Although inferonasal subretinal abscess was drained during the vitrectomy procedure for retinal detachment, no additional intravitreal antifungal agents were administered. Previous reports have shown that administration of intravitreal agents may not be necessary after internal drainage of subretinal abscess [21].
To the best of our knowledge, there are only 11 previously reported cases of C. dubliniensis endophthalmitis in the literature till date (Table 2). Most were immune suppressed, gave history of intravenous drug use or had liver disease. Only two eyes had bilateral involvement, and only one had documented candidemia.

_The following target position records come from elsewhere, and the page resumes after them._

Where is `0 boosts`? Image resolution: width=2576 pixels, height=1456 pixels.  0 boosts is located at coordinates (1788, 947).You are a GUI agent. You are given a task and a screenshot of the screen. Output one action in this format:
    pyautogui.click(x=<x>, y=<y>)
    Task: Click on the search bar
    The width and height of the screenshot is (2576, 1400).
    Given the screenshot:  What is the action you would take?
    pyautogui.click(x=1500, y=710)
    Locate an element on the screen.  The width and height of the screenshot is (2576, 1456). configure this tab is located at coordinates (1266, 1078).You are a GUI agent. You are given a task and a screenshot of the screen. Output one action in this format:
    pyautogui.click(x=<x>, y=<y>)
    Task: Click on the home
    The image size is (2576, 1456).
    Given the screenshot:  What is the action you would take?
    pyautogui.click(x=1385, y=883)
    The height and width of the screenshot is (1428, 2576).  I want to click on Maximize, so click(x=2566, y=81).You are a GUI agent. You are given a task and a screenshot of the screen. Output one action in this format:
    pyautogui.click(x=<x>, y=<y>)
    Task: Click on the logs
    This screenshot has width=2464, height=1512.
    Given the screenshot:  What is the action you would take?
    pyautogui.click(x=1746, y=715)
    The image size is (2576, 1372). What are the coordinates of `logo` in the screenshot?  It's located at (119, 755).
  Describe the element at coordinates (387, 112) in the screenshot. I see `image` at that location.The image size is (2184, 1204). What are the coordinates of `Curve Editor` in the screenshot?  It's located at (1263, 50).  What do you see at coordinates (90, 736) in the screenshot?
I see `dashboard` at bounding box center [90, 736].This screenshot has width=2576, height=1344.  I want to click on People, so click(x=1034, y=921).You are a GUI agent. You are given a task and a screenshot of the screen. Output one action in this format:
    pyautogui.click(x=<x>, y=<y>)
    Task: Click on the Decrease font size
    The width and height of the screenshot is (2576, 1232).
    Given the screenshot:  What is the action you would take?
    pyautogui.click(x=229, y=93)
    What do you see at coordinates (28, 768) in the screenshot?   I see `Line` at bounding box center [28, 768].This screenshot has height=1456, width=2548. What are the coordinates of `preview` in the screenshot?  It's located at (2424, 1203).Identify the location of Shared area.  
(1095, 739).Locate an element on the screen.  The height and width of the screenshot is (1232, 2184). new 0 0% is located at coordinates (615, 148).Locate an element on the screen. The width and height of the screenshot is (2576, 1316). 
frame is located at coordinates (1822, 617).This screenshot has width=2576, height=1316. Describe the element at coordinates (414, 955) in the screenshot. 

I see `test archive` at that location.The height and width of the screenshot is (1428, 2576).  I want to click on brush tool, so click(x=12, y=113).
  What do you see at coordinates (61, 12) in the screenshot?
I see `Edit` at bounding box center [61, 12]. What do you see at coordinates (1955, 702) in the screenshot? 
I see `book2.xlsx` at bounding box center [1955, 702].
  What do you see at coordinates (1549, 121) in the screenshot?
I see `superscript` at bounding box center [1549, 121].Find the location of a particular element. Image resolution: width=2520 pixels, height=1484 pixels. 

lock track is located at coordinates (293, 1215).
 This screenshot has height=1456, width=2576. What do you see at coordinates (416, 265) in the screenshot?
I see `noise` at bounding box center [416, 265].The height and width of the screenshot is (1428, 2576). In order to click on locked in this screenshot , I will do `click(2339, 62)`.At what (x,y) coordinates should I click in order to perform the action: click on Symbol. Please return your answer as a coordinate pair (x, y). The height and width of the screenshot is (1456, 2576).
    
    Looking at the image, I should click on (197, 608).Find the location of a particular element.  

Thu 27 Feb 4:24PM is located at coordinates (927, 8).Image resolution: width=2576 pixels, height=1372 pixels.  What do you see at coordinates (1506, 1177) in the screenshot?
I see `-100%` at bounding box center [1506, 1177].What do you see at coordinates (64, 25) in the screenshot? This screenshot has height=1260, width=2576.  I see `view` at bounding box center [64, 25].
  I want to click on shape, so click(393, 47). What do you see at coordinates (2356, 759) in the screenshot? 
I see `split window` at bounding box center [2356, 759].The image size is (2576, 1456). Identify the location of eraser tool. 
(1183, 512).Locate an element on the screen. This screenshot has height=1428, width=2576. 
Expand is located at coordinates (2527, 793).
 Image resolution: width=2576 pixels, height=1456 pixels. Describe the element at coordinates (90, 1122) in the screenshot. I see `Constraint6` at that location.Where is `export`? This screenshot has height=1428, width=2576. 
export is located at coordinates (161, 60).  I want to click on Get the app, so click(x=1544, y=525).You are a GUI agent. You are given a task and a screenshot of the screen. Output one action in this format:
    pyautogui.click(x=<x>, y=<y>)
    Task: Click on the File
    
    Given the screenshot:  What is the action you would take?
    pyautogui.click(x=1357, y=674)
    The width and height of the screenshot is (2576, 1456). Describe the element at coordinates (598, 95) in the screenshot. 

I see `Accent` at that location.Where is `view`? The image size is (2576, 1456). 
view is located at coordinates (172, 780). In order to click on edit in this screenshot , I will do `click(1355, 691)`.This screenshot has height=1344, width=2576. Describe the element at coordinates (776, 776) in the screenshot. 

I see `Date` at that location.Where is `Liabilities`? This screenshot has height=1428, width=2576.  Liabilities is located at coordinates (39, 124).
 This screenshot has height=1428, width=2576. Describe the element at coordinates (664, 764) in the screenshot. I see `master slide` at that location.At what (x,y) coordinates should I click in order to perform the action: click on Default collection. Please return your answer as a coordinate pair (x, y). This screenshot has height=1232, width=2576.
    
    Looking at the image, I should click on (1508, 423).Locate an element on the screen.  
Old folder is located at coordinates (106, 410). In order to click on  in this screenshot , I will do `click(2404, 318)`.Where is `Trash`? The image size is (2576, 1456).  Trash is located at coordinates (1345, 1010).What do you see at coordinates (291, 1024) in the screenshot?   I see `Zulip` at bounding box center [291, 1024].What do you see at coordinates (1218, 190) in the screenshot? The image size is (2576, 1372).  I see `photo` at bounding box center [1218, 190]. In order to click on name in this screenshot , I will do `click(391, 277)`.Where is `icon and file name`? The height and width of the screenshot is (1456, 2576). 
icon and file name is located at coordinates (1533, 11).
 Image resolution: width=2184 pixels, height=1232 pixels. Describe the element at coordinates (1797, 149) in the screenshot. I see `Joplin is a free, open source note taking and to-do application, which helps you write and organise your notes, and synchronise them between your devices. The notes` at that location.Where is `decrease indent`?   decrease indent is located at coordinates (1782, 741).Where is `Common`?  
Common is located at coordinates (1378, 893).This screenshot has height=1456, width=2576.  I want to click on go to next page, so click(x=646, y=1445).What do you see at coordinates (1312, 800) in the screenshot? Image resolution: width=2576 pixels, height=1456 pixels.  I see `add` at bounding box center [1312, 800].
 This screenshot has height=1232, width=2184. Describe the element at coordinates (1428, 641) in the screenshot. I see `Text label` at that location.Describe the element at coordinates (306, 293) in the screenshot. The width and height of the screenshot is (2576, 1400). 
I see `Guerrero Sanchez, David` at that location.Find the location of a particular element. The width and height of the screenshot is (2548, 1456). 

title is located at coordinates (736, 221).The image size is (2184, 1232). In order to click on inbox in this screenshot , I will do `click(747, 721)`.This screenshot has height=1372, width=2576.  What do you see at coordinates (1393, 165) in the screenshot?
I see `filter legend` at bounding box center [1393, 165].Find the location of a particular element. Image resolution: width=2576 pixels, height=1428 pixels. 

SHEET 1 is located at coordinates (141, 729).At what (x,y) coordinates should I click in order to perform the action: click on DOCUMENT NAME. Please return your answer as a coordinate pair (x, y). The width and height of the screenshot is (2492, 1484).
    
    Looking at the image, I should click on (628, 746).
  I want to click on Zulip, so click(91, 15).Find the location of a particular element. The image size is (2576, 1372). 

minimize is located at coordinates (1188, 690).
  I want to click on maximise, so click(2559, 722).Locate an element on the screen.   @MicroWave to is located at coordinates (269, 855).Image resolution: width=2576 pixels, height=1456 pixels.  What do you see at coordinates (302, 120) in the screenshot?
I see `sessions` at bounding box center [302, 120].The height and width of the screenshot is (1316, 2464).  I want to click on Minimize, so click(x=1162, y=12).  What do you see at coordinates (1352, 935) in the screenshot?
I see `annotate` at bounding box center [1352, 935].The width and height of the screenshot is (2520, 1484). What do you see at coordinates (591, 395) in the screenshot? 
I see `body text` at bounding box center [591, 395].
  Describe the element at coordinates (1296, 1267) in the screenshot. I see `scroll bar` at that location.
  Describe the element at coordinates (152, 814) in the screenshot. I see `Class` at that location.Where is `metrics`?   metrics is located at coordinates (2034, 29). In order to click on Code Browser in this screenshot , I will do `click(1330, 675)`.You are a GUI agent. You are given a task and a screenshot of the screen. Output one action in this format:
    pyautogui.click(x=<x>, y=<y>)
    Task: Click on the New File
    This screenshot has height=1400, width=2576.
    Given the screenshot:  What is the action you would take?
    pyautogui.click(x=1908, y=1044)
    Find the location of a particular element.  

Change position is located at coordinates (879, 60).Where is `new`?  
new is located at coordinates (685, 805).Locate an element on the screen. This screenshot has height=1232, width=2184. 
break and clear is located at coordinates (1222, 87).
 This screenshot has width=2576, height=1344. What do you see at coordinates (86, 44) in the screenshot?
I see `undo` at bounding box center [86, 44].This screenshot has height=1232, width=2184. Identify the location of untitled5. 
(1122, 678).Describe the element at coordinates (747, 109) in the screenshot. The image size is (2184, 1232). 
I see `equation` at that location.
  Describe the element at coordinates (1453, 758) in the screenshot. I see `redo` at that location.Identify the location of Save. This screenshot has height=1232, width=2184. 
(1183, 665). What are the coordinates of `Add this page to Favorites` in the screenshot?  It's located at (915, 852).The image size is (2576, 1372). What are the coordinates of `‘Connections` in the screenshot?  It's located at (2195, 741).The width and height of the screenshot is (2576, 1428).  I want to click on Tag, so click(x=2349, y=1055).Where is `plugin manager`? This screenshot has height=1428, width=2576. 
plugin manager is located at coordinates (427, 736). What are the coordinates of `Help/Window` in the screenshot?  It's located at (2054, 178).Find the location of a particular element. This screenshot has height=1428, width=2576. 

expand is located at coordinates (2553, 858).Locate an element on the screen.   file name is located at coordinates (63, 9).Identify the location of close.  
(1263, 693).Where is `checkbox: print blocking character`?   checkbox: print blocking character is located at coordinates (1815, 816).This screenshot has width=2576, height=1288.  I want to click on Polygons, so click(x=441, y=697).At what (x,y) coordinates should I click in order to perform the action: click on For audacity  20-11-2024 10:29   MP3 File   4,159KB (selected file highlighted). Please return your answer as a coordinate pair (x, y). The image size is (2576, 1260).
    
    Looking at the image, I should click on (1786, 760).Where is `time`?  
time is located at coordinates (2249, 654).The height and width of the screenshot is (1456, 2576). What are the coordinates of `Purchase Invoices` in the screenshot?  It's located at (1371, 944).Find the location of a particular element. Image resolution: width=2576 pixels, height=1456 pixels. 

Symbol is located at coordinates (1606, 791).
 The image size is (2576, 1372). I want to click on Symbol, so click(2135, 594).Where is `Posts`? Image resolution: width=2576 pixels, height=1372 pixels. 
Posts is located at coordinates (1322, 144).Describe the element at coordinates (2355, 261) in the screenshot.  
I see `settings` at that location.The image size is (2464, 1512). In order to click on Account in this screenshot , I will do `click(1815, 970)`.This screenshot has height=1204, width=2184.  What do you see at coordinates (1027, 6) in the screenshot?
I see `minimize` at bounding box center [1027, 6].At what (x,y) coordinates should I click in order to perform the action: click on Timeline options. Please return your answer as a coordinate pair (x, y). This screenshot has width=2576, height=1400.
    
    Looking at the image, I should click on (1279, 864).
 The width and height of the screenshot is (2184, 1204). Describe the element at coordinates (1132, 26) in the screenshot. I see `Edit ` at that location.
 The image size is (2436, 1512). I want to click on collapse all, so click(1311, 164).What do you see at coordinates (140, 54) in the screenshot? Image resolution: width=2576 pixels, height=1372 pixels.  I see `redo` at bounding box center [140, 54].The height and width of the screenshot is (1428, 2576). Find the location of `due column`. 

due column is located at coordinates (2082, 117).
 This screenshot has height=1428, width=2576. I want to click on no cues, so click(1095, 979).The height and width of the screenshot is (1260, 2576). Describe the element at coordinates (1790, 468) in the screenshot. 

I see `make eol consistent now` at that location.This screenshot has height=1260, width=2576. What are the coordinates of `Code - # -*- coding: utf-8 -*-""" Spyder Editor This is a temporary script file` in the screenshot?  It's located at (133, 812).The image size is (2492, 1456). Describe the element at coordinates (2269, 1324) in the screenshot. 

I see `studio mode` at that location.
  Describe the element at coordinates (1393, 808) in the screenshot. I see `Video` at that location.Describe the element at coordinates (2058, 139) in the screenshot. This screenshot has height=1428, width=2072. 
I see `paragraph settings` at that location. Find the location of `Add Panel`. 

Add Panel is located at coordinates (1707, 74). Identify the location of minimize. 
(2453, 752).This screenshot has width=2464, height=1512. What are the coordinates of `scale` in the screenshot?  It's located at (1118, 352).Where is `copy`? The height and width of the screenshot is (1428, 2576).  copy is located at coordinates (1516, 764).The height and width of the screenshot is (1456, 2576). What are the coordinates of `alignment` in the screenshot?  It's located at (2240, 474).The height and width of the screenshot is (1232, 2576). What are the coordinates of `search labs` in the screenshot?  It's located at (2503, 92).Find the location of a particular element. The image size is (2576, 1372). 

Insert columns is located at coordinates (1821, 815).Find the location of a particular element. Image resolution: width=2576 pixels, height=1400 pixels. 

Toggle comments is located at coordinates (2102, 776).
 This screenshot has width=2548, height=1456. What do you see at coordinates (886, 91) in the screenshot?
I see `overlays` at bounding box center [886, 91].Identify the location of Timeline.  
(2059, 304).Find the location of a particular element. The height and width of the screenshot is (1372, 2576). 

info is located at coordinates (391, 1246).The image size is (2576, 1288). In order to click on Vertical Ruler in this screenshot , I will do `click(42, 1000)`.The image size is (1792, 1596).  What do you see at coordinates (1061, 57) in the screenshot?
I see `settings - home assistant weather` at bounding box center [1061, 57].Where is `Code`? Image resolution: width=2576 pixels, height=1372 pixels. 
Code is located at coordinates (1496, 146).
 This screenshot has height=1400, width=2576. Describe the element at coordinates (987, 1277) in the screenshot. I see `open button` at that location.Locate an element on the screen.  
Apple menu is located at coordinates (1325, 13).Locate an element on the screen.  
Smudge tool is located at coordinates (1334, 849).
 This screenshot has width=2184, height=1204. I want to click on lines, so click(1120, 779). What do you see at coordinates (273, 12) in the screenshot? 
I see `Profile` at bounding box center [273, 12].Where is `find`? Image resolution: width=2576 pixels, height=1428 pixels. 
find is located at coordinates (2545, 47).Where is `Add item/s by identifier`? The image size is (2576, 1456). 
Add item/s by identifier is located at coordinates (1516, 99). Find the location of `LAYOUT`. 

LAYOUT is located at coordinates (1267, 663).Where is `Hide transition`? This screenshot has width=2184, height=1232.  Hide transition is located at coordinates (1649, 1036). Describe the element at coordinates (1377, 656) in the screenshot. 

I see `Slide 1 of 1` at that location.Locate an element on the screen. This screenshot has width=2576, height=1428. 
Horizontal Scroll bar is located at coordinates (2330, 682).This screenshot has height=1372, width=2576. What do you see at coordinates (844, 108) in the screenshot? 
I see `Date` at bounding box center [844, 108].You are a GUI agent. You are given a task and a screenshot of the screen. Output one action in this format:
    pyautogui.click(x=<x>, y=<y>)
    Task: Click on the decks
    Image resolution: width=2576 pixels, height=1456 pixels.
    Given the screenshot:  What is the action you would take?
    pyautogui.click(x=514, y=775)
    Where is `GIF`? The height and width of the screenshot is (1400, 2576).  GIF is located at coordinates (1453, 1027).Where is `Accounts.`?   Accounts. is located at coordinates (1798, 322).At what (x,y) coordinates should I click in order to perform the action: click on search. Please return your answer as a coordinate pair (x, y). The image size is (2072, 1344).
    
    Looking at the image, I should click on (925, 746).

The emergence of nonalbicans Candida species as increasingly frequent pathogens has led to the recommendation from IDSA that patients with candidemia should receive an echinocandin initially, with de-escalation to an azole after susceptibility is confirmed [4]. However, echinocandins being large molecules do not penetrate into the vitreous nor provide protection against ocular candidiasis [16]. Our patient developed symptoms despite being on empirical echinocandin therapy.
To conclude, we presented a case of bilateral C. dubliniensis in an immune suppressed patient. Aggressive intravitreal therapy controlled local disease. The retinal detachment in one eye was successfully managed with vitrectomy buckle laser and silicone oil procedure followed by cataract surgery, silicone oil and epiretinal membrane removal with good results.
Statement of Ethics
All procedures were done in accordance with the tenets of Helsinki Declaration of 1964, as revised in 2013. Approval from Institutional Review Board (IRB) was not required for this retrospective study involving a single case report. Written informed consent was obtained from the patient.
Conflict of Interest Statement
The authors have no conflicts of interest to declare.
Funding Sources
No funding was received.
Author Contributions
K.K. contributed to the drafting of the manuscript, collection of data, and discussion. D.S.M. contributed to the revision, formatting, and submitting of the manuscript, and worked on the references. T.C. and B.H. contributed to the drafting of the manuscript, data collection, and critical review.